Monthly Archives: August 2009

I want to believe.

I held off on watching the new X-Files movie, I Want to Believe, as long as I possibly could.  Well, not “possibly.”  I could have scratched it altogether.  But the X-Files are the only bit of pop culture I’ve ever been enthralled enough with – as a fictional world – to call a “fandom,” so I figured I should finally give it a shot.

Besides, it was free.

In short:  I should have let it go.  It wasn’t a wretched movie, but it was a movie that coasted on the series’ long-dwindled relevance and brought nothing new to the table.  Spoilers ahead, of course.

I was never a Mulder/David Duchonvy fan.  The character actually irritated me in a deep and abiding way, the same way I’m usually irritated at overconfident men who assume they’re always right and that their worldview is the perfectly correct one.  I watched the show for Skinner, and the Lone Gunmen, and the cool monster-of-the-week plots.

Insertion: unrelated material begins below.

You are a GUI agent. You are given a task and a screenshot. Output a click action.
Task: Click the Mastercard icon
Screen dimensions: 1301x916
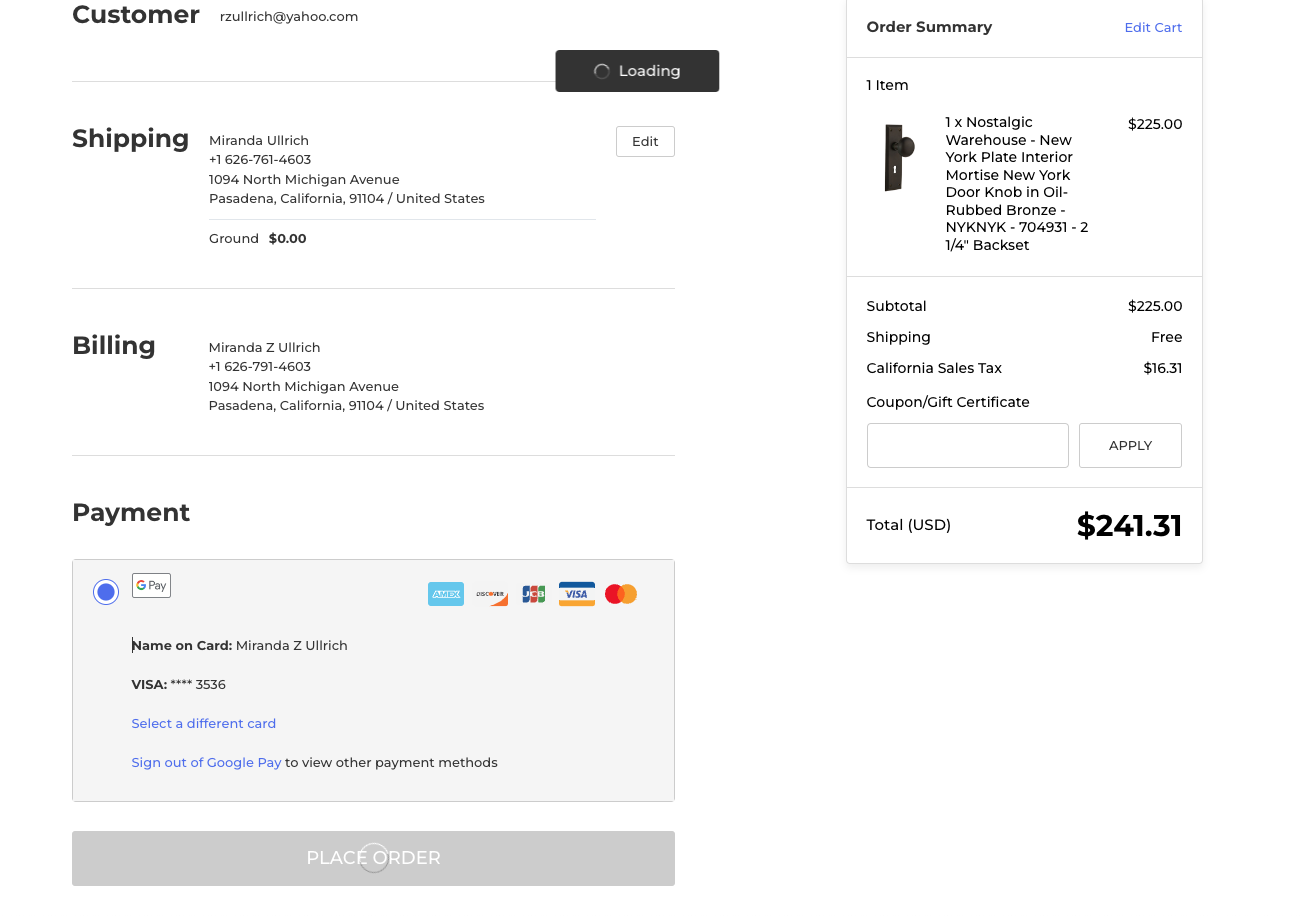coord(621,594)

And, of course, Scully.  Scully is, to my way of thinking, one of the most complex characters in sci-fi television:  a medical doctor who heals, an agent who kills.  A woman committed to being the rational foil to her whackadoodle partner, despite being whacked upside the head most episodes with a whole lotta supernatural stuff.  A committed Catholic who survives a terminal disease.  A woman who fell in love with the most inappropriate partner ever – someone who will never stop tilting at windmills – and knows it.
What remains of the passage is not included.